All of lore.kernel.org
 help / color / mirror / Atom feed
From: Jesse Barnes <jbarnes@virtuousgeek.org>
To: Andrew Morton <akpm@linux-foundation.org>
Cc: linux-kernel@vger.kernel.org, intel-gfx@lists.freedesktop.org,
	Matthew Garrett <mjg59@srcf.ucam.org>
Subject: Re: [PATCH 2/2] x86 platform driver: intelligent power sharing driver
Date: Tue, 11 May 2010 07:59:19 -0700	[thread overview]
Message-ID: <20100511075919.39b768fc@virtuousgeek.org> (raw)
In-Reply-To: <20100510220046.3f7cd9bf.akpm@linux-foundation.org>

On Mon, 10 May 2010 22:00:46 -0400
Andrew Morton <akpm@linux-foundation.org> wrote:
> > +#define thm_readb(off) readb(ips->regmap + (off))
> > +#define thm_readw(off) readw(ips->regmap + (off))
> > +#define thm_readl(off) readl(ips->regmap + (off))
> > +#define thm_readq(off) readq(ips->regmap + (off))
> > +
> > +#define thm_writeb(off, val) writeb((val), ips->regmap + (off))
> > +#define thm_writew(off, val) writew((val), ips->regmap + (off))
> > +#define thm_writel(off, val) writel((val), ips->regmap + (off))
> 
> ick.
> 
> static inline unsigned short thm_readw(struct ips_driver *ips, unsigned offset)
> {
> 	readw(ips->regmap + offset);
> }
> 
> would be nicer.

Yes, it would.

> >
> > ...
> >
> > +static void ips_enable_cpu_turbo(struct ips_driver *ips)
> > +{
> > +	/* Already on, no need to mess with MSRs */
> > +	if (ips->__cpu_turbo_on)
> > +		return;
> > +
> > +	on_each_cpu(do_enable_cpu_turbo, ips, 1);
> > +
> > +	ips->__cpu_turbo_on = true;
> > +}
> 
> How does the code ensure that a hot-added CPU comes up in the correct
> turbo state?

It doesn't, I guess I'll have to add code to handle the hotplug case.

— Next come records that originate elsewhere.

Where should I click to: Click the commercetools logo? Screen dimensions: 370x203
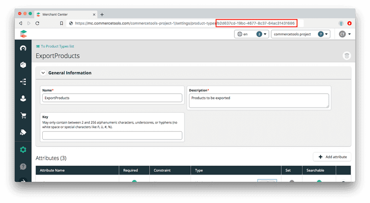[x=23, y=34]
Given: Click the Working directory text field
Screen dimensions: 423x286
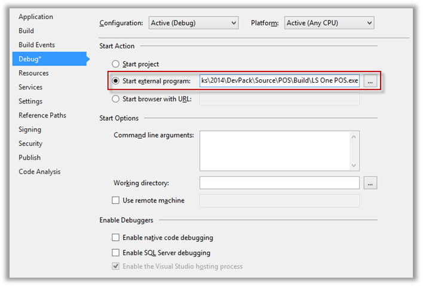Looking at the screenshot, I should 280,183.
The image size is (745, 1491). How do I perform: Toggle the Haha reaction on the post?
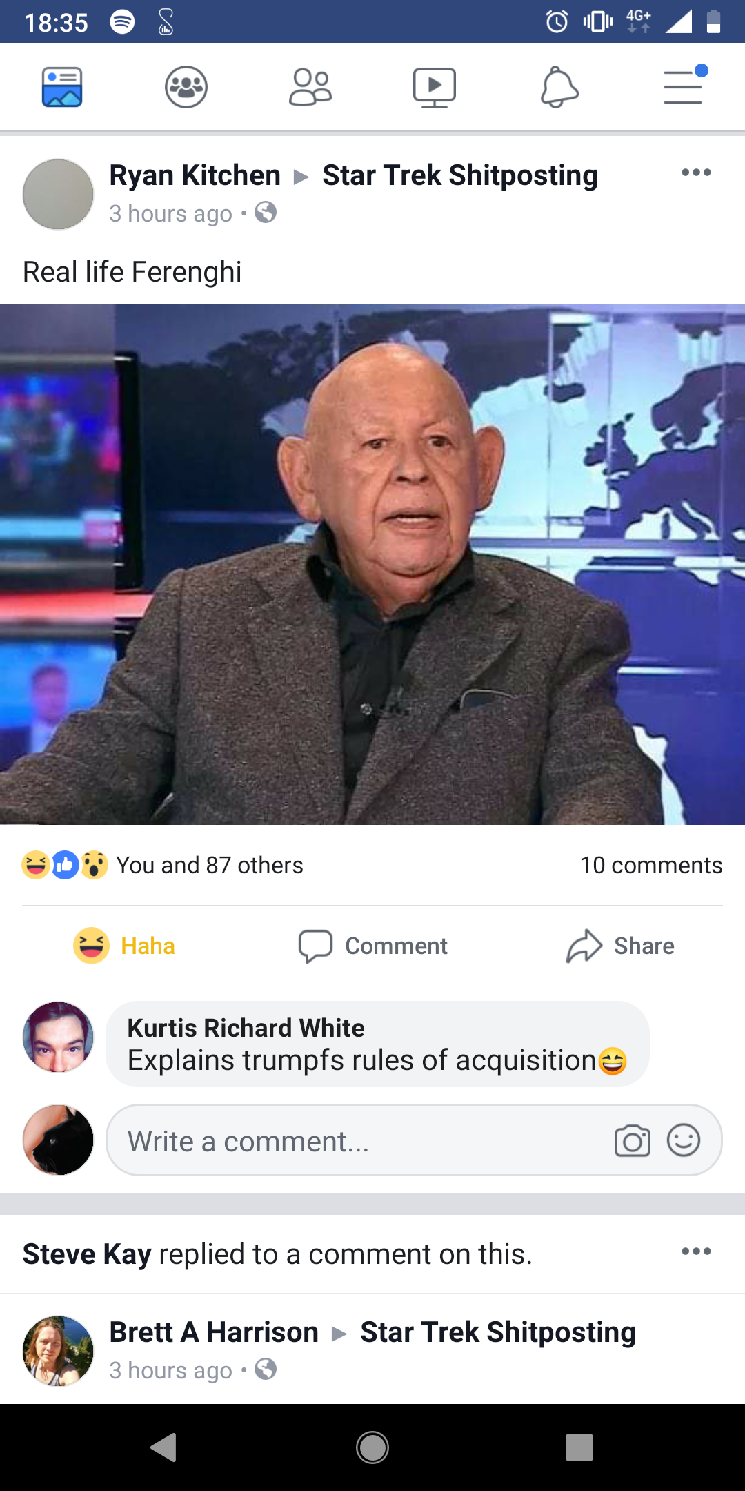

> > +static bool cpu_exceeded(struct ips_driver *ips, int cpu)
> > +{
> > +	unsigned long flags;
> > +	int avg;
> > +	bool ret = false;
> > +
> > +	spin_lock_irqsave(&ips->turbo_status_lock, flags);
> > +	avg = cpu ? ips->ctv2_avg_temp : ips->ctv1_avg_temp;
> > +	if (avg > (ips->limits->core_temp_limit * 100))
> > +		ret = true;
> > +	if (ips->cpu_avg_power > ips->core_power_limit)
> > +		ret = true;
> > +	spin_unlock_irqrestore(&ips->turbo_status_lock, flags);
> > +
> > +	if (ret)
> > +		printk(KERN_CRIT "CPU power or thermal limit exceeded\n");
> > +
> > +	return ret;
> > +}
> 
> afacit these messages might come out at one-per-five-seconds max?
> 
> I bet the driver blows up and someone's logs get spammed ;)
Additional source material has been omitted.